1752 Polite Gamester pages 38-39

1796 Pigott Hoyle


"The Pigott Hoyles" edited by Charles Pigott were published posthumously and the early editions are quite scarce. The first edition survives in a single copy at the Bodleian. That book was reissued with an addenda and until 2015 I knew only of a copy at the Bodleian. How I came to acquire a second copy is one of those charming collector's stories.




I spent three weeks in Ireland this summer, two with Bibliotours and one doing research at Trinity College, the National Library of Ireland, and Dublin City Libraries (see my essay "Schools for Whist" to learn about their unique Hoyle-related item). During the trip I visited a handful of rare book shops, but found nothing to bring home. A few days after I returned home I got an email from a friend who saw the Pigott Hoyle listed in the catalogue of a Dublin book dealer. Well, the dealer was actually a bit outside of Dublin and did not keep an open shop, so perhaps I can be forgiven for not finding the book on my own. In any case, I do think of the book as a souvenir from my travels.

1797? Pigott Hoyle



I found the next Pigott Hoyle on eBay this year. It is styled a "fourth" edition, but seems to be a second edition which seems to have been published in 1797. Still rare, there are copies at the British Library, Standford, the John White collection at the Cleveland Public Library, and the one pictured at right.
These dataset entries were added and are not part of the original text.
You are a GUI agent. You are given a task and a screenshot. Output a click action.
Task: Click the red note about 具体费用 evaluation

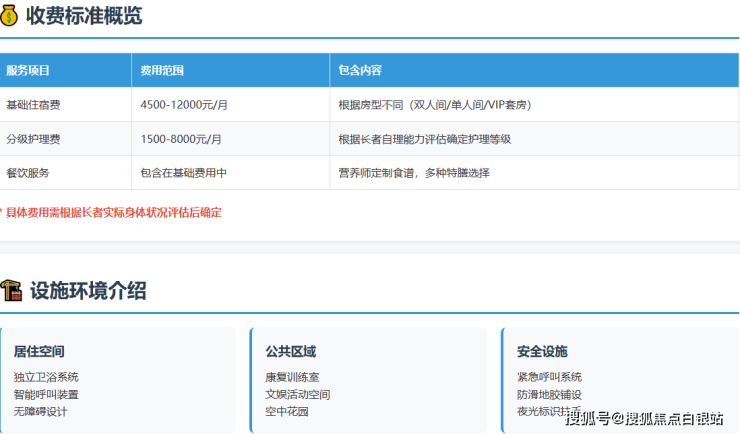point(113,212)
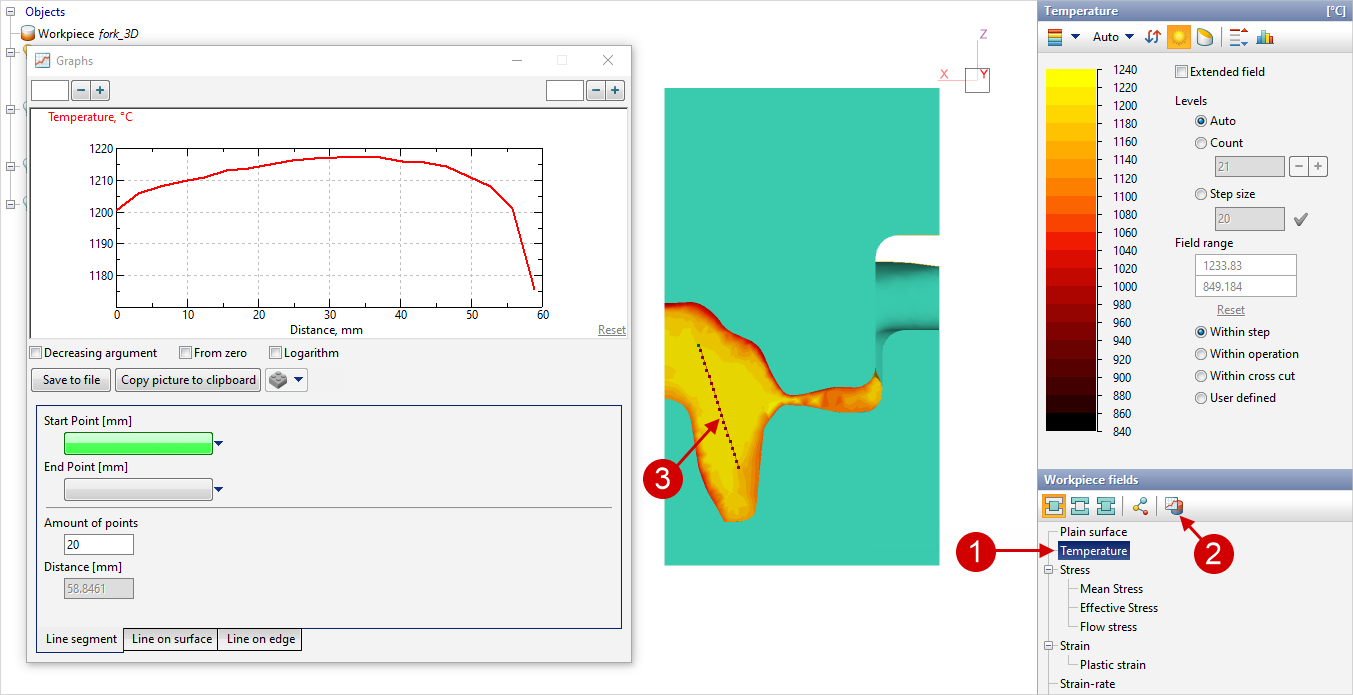Click Copy picture to clipboard button
The image size is (1353, 695).
coord(188,380)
Lastly, a French translation of Hoyle. It is published by Knapen and dated 1770 and appears at the end of a 1763 Académie Universelle des Jeux purportedly printed in Amsterdam without a publisher. That is suspicious--18th century books in French with an Amsterdam imprint were often printed in Paris. The false imprint was intended to evade licensing laws.


There are an uncountable number of mysteries about this French translation. It seems never to have been issued separately from the Académie. A friend also has a copy with a 1763 Académie and it seems to turn up with a 1770 version as well, though this time with a Knapen imprint. But even stranger is that my copy with a 1763 Académie is at least in part different type from that of my friend. Really, one needs to compare all these books side-by-side to figure out what is going on.


Best wishes for 2016!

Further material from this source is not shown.